Nob Nation
- RTÉ Supporting the Nobs
- Genre: Satirical comedy^{[citation needed]}
- Running time: 3-5mins
- Country of origin: Ireland
- Language: English
- Home station: RTÉ 2fm
- Starring: Oliver Callan
- Announcer: Gerry Ryan
- Original release: November 2006 – present
- Website: rte.ie/2fm/nobnation/ www.nobnation.com
- Podcast: rte.ie/radio1/podcast/podcast_nobnation.xml

= Nob Nation =

Nob Nation is the title of a series of topical comedy pieces broadcast since November 2006 on two national radio stations in Ireland, RTÉ 2fm and RTÉ Radio 1. The programmes are broadcast Monday through Saturday each week. Nob Nation is written and produced by Oliver Callan.

The series features almost 100 characters, including BIFFO, Dame Enda, Garret FitzGerald, and others based on people from Irish and international public life involved in politics, sport and entertainment. All voice acting is performed by Callan. Two CDs of Nob Nation sketches have been released, in 2007 and a follow-up in 2008.

In 2011, RTÉ paid defamation damages to an 84-year-old gentleman after Nob Nation inaccurately claimed he was running a brothel.

==Background==
Originally broadcast on The Derek Mooney Show on RTÉ Radio 1 and subsequently on the 2fm Breakfast Show, the sketches were moved to just after the 10:00 news on The Gerry Ryan Show on RTÉ 2fm in January 2007. Nob Nation was then repeated at night on Damien Farrelly's The Frequency on 2FM. One comedy sketch was selected and was featured on Playback on Radio One on Saturday mornings and on The Saturday Show on 2fm on Saturday afternoons. It has also featured on Ireland's most popular radio show, Morning Ireland, on RTÉ Radio 1.

Nob Nation was reported in the Sunday Independent on 20 January 2008 as being Ireland's most popular podcast of the previous year, with figures showing a total of 736,711 downloads on RTÉ.ie between April and December 2007. Nob Nation also features prominently on the iTunes free podcast chart. Following a number of complaints about Callan's portrayal of Taoiseach Brian Cowen "swaying and snorting in booze-filled sing-songs about his difficulties in office", the popularity of the slot has "simply exploded" according to RTÉ, with over 250,000 hits each month and making up almost a third of all downloads from RTÉ.ie.

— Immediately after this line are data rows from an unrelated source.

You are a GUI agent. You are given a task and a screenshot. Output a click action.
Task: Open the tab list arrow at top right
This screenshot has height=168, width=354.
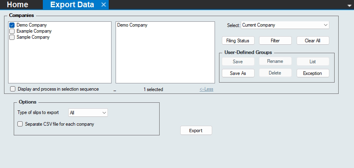[x=350, y=6]
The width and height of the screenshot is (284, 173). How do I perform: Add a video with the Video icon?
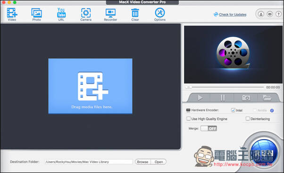12,15

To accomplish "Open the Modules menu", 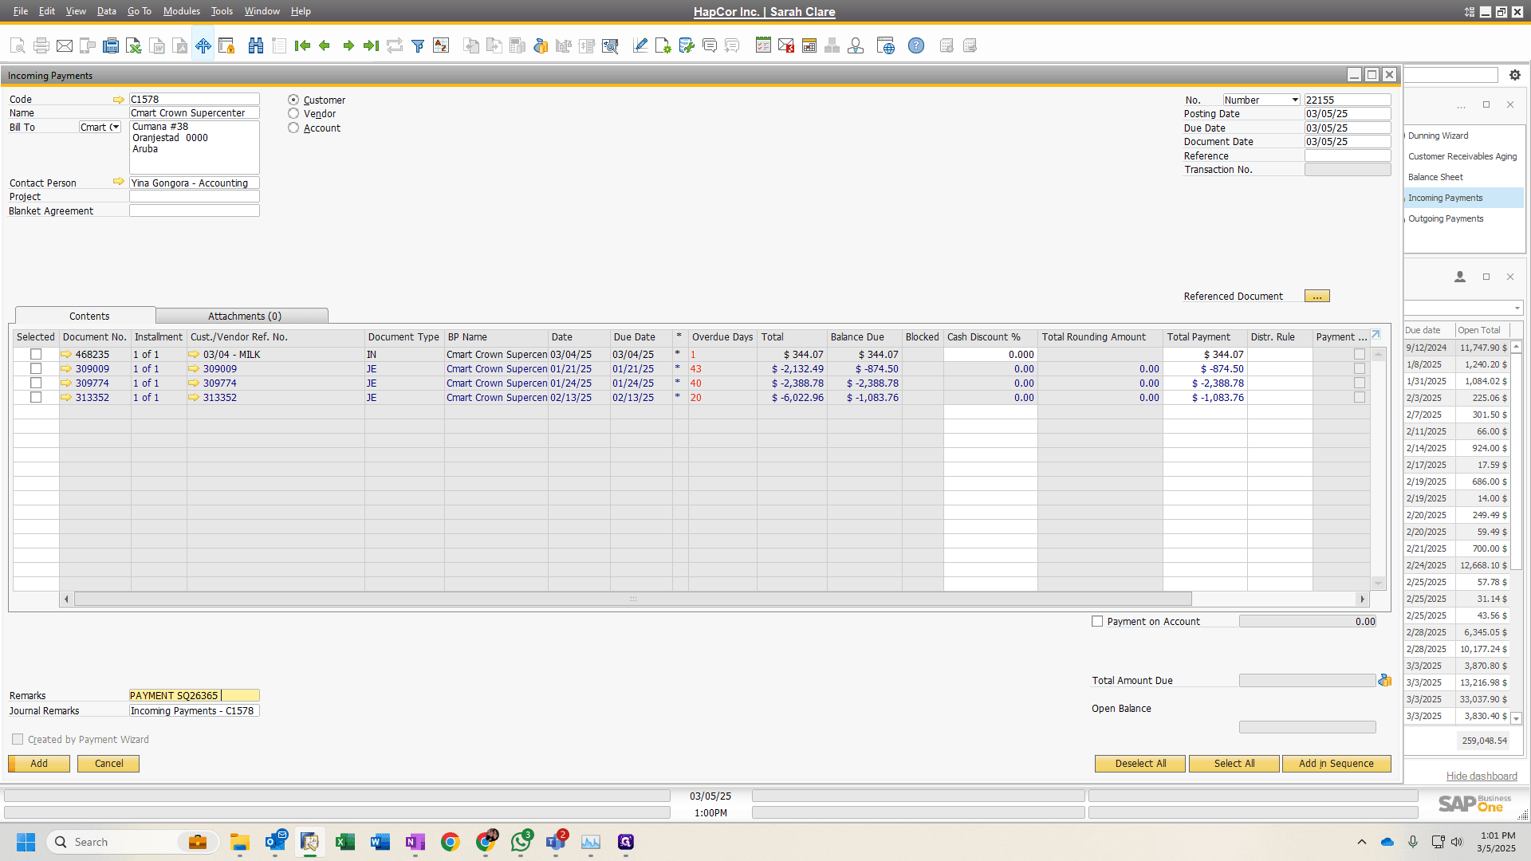I will 181,11.
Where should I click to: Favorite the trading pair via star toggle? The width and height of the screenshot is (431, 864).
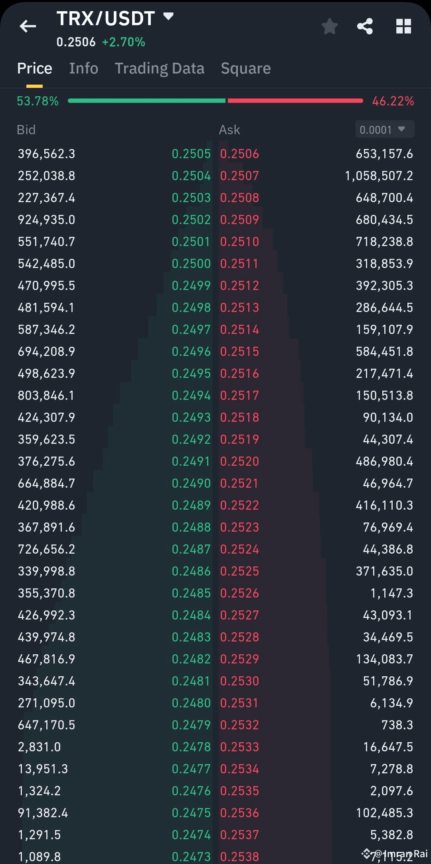[x=330, y=26]
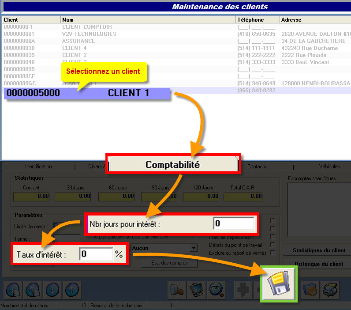
Task: Click the floppy disk save icon
Action: (279, 284)
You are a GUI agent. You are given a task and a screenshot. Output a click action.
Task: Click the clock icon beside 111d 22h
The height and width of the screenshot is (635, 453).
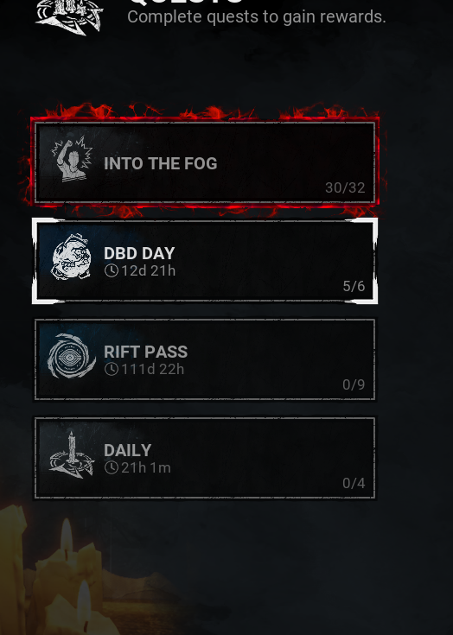[111, 369]
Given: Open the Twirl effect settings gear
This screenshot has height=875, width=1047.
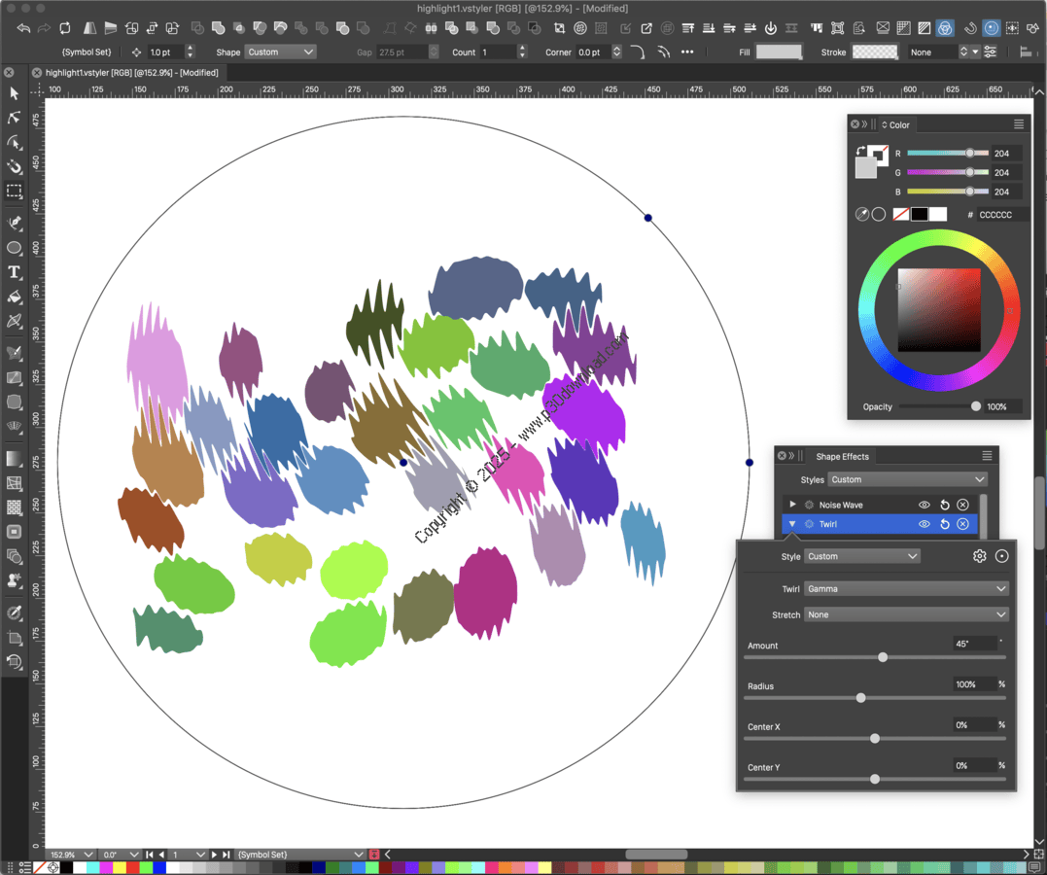Looking at the screenshot, I should [x=979, y=556].
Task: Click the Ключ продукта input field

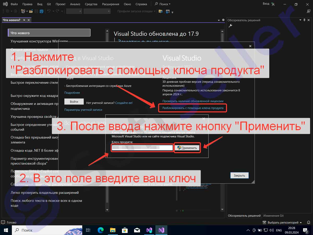Action: tap(142, 148)
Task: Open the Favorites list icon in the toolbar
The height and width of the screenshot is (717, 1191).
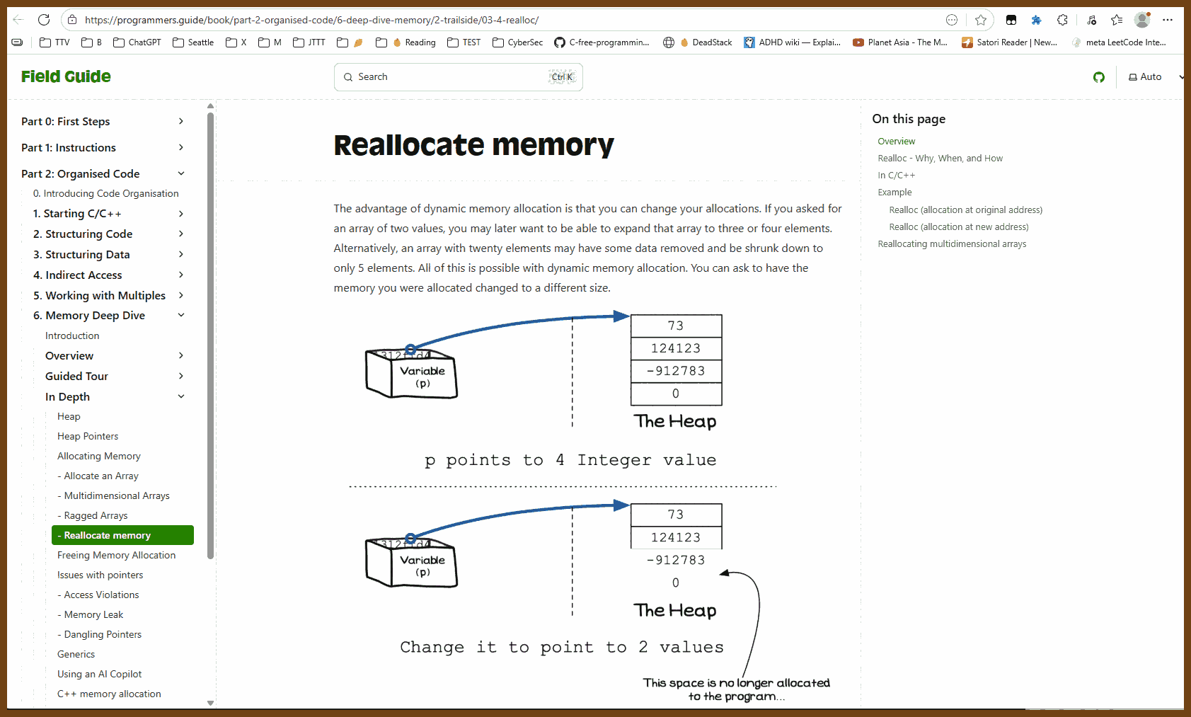Action: tap(1117, 20)
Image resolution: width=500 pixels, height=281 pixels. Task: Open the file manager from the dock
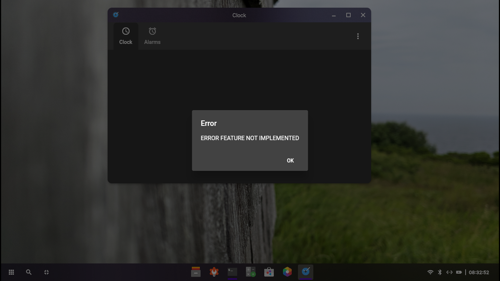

In January 2009, Nob Nation satirised the RTÉ staff pay cut controversy by suggesting Gerry Ryan would try to get out of taking a pay cut by broadcasting for longer but without charging extra for it and that Pat Kenny would contribute to the economy by doing a nixer for free in the RTÉ canteen – to the dismay of all who preferred their full Irish breakfast to the delicacies favoured by the Kenny palate.

==CD releases==
The first Nob Nation CD, containing twenty sketches, was released in Ireland on 2 November 2007. Those parodied on the compilation include politicians Bertie Ahern and Enda Kenny, former Republic of Ireland national football team manager Steve Staunton, broadcaster Gay Byrne and newsreaders Bryan Dobson and Colm Murray. The album reached number 5 on the Irish Albums Chart on 9 November 2007, according to IRMA, the official chart tracking body in Ireland.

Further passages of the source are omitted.